TtT23
TtT23

Reputation: 7030

Need ideas on implementing the cancellation on this background worker

I have a button which initiates a connection between the program and a machine known as DDC. To prevent the UI thread from being locked while the connection is being established, I naturally create a backgroundworker to handle the job.

The problem is this: In the event where the client doesn't get any response from the DDC, the client has to wait for 30 seconds before giving a timeout.

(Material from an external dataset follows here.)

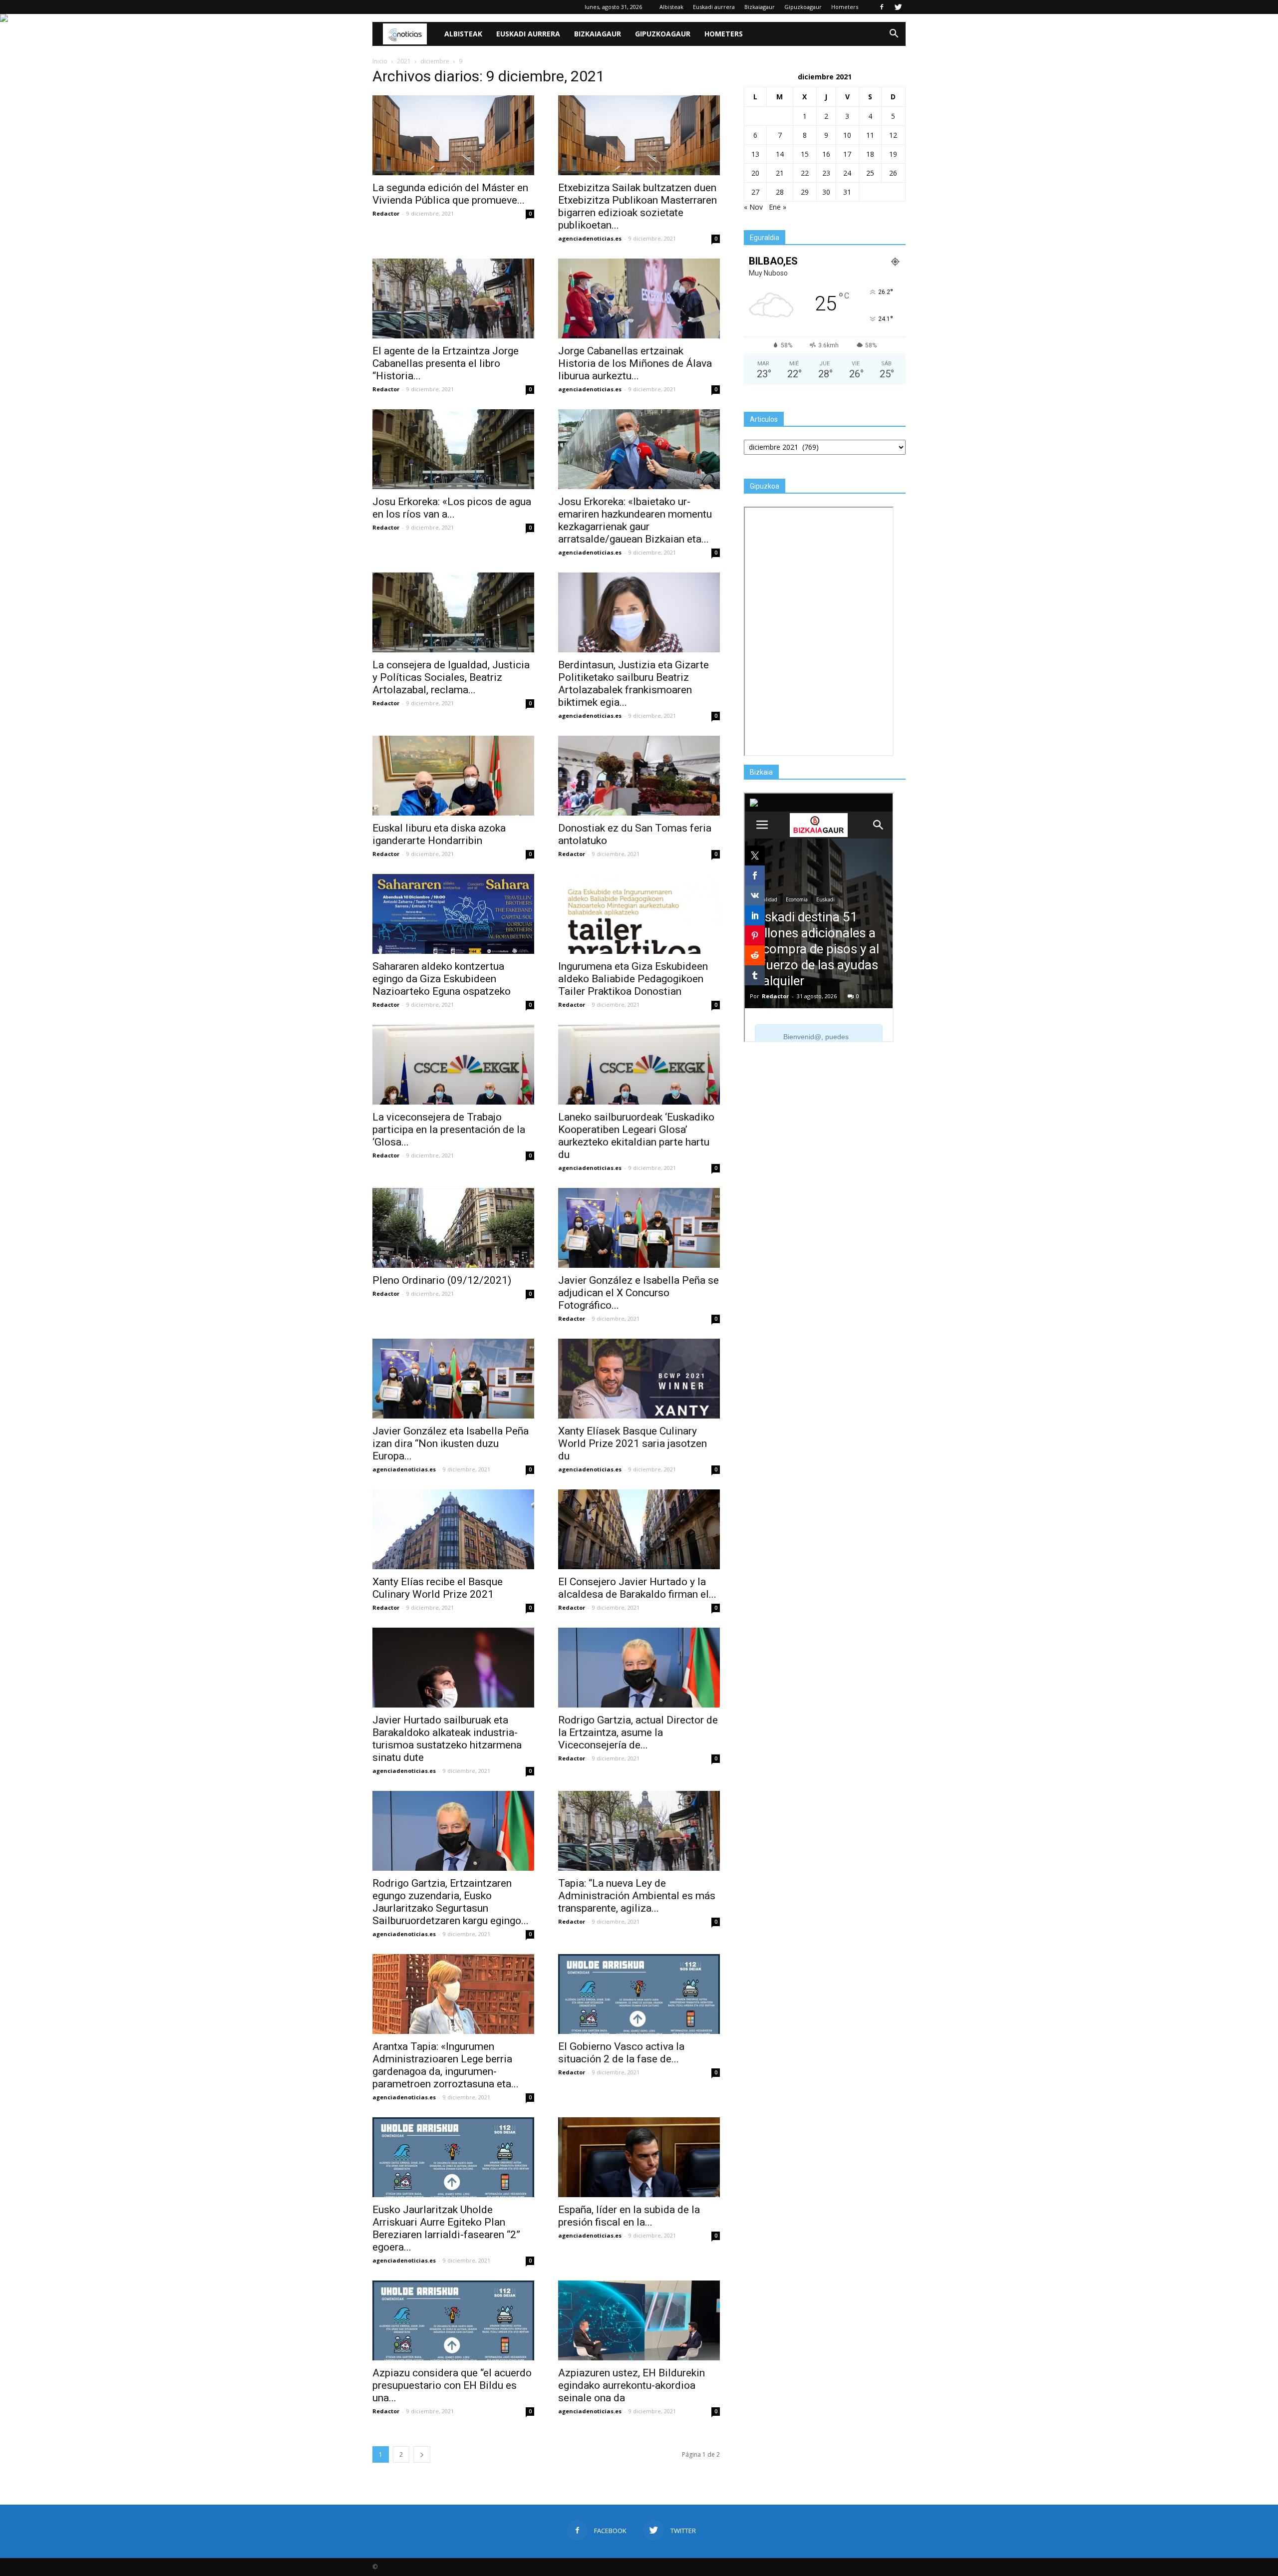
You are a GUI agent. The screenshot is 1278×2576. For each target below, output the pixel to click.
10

More precisely speaking, the thread halts executing on the line "GetLogicStatusListResponse result = ddcdao.GetLogicStatusList();".

I'd like the user to be able to cancel the operation if a button has been clicked on the program, but as far as I know there is no way to abort backgroundworker and cancellation wouldn't really help me here since the thread is locked for 30 seconds before the code can even check if cancellationpending is true or not.

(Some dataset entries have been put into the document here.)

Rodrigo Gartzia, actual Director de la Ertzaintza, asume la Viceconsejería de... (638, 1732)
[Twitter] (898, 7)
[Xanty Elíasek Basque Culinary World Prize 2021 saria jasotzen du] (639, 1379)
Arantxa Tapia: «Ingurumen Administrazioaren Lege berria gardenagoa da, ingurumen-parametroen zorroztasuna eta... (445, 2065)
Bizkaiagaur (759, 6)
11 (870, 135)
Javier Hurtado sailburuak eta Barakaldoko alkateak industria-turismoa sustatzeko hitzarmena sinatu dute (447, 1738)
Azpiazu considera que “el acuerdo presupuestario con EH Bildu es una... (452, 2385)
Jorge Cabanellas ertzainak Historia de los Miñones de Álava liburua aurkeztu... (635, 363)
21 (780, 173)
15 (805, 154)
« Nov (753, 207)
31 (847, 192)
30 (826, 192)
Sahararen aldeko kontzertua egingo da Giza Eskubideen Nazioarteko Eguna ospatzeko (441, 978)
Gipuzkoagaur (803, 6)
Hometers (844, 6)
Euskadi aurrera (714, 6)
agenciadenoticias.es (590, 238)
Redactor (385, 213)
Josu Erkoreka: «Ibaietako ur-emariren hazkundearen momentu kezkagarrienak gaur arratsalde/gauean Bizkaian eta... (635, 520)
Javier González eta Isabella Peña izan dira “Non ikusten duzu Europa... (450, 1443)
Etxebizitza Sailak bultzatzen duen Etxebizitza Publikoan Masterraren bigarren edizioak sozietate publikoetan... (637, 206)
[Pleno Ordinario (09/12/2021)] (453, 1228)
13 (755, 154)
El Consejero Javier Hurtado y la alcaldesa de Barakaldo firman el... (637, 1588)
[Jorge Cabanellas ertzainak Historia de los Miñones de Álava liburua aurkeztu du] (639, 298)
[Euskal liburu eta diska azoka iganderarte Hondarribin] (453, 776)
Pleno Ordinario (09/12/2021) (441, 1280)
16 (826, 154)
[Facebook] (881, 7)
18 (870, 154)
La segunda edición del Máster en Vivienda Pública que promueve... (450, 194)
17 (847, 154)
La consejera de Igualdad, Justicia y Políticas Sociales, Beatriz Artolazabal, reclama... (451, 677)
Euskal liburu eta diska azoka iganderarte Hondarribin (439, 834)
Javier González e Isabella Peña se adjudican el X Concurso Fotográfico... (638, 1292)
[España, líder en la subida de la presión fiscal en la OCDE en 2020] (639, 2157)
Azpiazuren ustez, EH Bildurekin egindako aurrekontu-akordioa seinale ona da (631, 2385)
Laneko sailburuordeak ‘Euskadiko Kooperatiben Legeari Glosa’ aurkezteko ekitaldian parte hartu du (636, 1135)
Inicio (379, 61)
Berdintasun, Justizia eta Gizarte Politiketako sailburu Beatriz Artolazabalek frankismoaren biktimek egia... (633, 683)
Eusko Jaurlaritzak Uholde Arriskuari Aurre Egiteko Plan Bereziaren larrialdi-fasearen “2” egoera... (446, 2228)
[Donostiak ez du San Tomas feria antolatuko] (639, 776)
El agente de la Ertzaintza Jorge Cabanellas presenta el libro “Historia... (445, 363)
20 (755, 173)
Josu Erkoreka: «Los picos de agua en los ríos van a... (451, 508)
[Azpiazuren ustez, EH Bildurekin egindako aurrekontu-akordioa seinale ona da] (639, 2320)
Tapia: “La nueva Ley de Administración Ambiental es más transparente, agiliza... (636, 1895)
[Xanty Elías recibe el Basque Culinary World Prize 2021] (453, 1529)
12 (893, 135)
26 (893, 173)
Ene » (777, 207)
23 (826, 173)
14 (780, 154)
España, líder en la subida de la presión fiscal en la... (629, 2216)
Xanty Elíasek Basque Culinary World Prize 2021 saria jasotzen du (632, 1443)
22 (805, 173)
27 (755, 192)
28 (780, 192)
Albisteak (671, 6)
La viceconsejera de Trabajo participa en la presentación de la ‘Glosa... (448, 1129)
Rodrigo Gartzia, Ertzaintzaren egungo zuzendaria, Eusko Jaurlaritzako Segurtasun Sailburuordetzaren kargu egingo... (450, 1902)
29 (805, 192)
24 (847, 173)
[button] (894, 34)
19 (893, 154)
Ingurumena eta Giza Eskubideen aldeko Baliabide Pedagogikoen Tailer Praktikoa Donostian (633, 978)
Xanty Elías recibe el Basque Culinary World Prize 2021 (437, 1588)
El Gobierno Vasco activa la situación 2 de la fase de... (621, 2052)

I would like to hear some ideas to properly implement the cancellation feature so that the user may start/stop the connection whenever he/she wishes to.

private void bwWorkerConnect_DoWork(object sender, DoWorkEventArgs e)
        {
            //Branch in only if the DDC returns a ping response
            if (DDCGlobal.DDCPingTest(ddc))
            {
                try
                {
                    //Creates an object of class which communicates with the engine
                    //Retrieves the object obtained through remoting (Engine) 
                    //and casts it to a ReqDDCLogicListResponse type (See CommonEngine)
                    DDCDAO ddcdao = new DDCDAO(DDCGlobal.ddcEngineIP, ddc.Ip);

                    //Request status list from DDC (TIMEOUT = 30 SECONDS)
                    GetLogicStatusListResponse result = ddcdao.GetLogicStatusList();
               ...
            if (bwWorkerConnect.CancellationPending)
            {
                e.Cancel = true;
            }



    public void LogicListLoad()
    {
        if (!bwWorkerConnect.IsBusy)
            bwWorkerConnect.RunWorkerAsync();
        else
        {
            MessageBox.Show(UIConstant.DDC_CONNECT_ALREADY_WARNING);
        }

    }

Upvotes: 0

Views: 130

Answers (1)

Alex
Alex

Reputation: 23310

Posting my comment as answer for future reference.

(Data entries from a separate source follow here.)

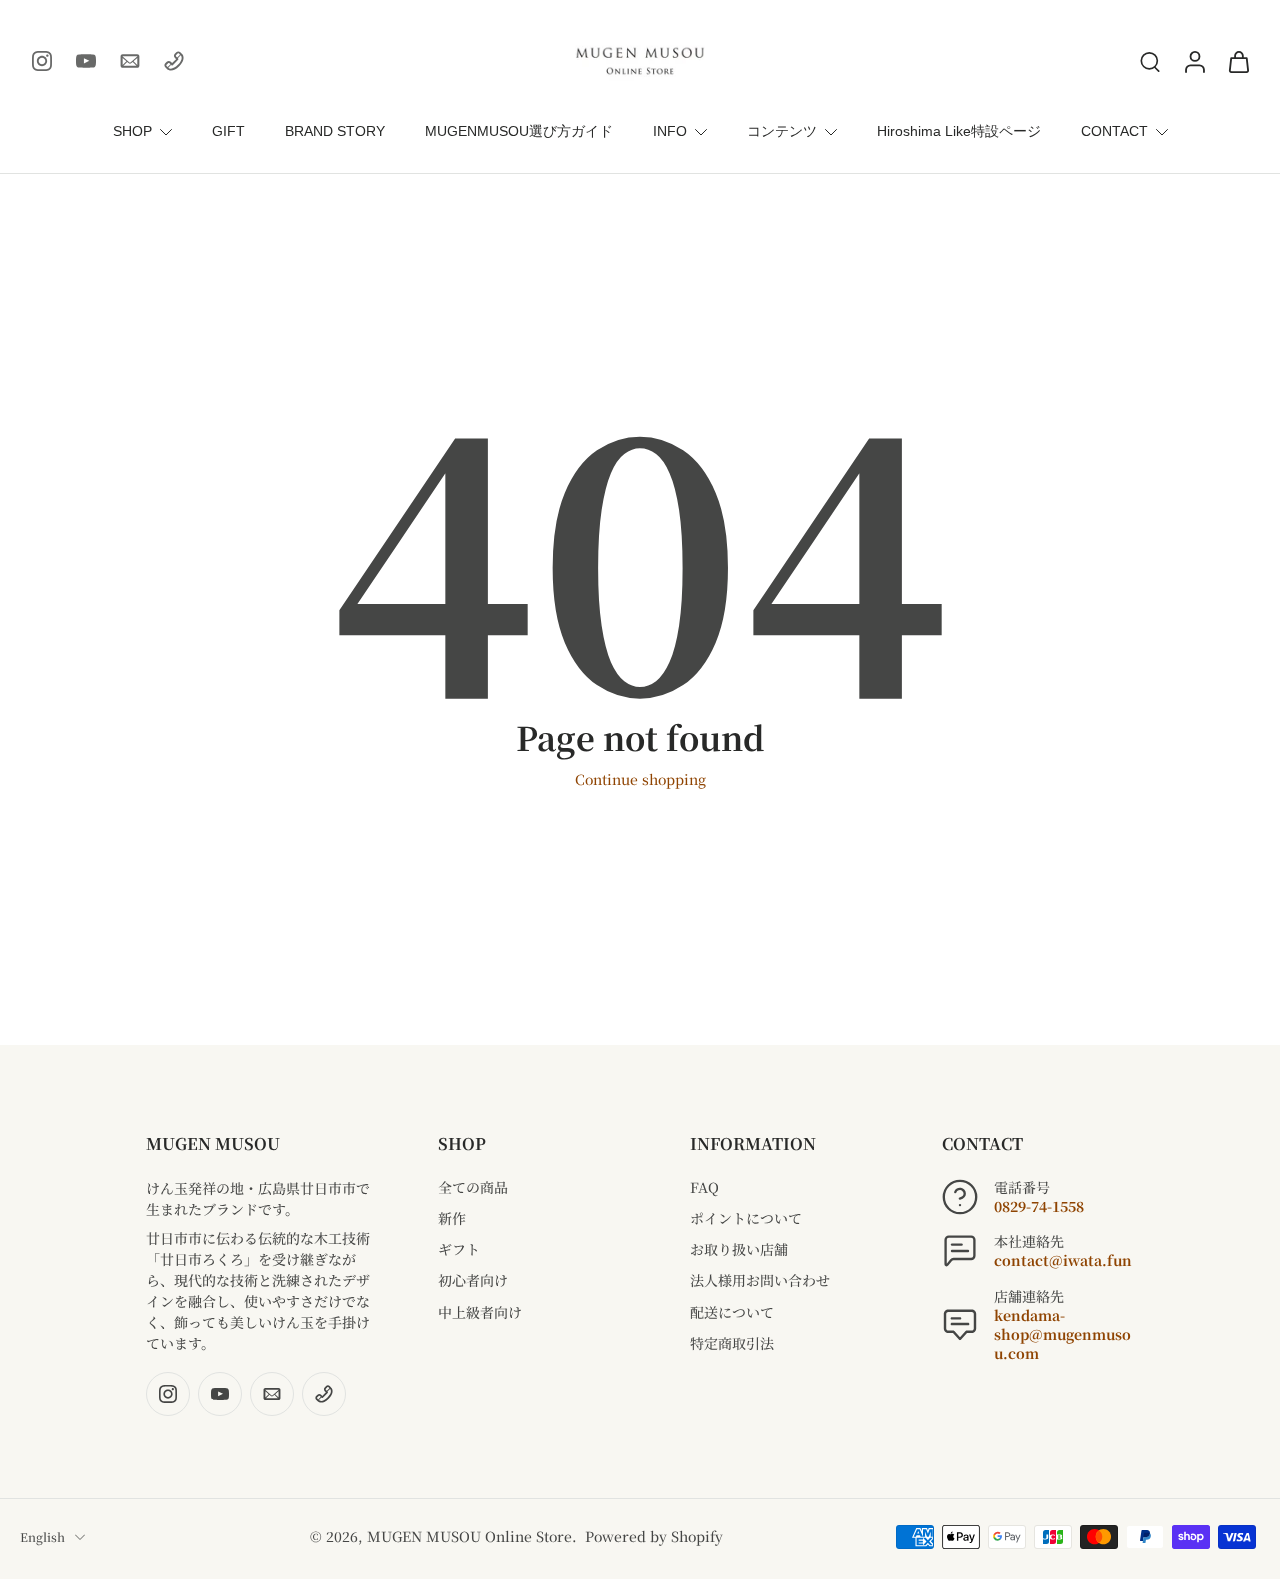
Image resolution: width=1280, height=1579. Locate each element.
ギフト (459, 1249)
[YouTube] (86, 61)
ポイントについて (746, 1218)
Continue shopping (640, 779)
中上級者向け (480, 1312)
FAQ (704, 1187)
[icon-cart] (1238, 61)
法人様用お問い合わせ (760, 1280)
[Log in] (1194, 61)
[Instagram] (42, 61)
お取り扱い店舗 (739, 1249)
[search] (1150, 61)
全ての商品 (473, 1187)
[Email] (130, 61)
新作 (452, 1218)
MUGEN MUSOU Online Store (469, 1536)
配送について (732, 1312)
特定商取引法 (732, 1343)
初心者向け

You can approach your issue with a second BackgroundWorker running alongside the first, which only polls a flag in the first one to verify its status: since he's independent, it doesn't have to "wait" and is free to kill the first worker in case it gets stuck.

This should be deadlock-free since the second worker does nothing more than a periodic "health check" of the first worker as long as the flag handling instructions are wrapped up in a lock.

Flow would look like this:

  • When you need a connection, fire up both workers
  • First worker proceeds to attempt the connection, sets a flag to notify the outer world its "connecting" status
  • Second worker might check the first worker status every second 30 times: if it never reads anything different from "connecting" it can proceed and kill the first worker. It might also react to user input and kill the first worker before time (ie. any user input cancels the second worker, which in turn can kill the first one before its own demise).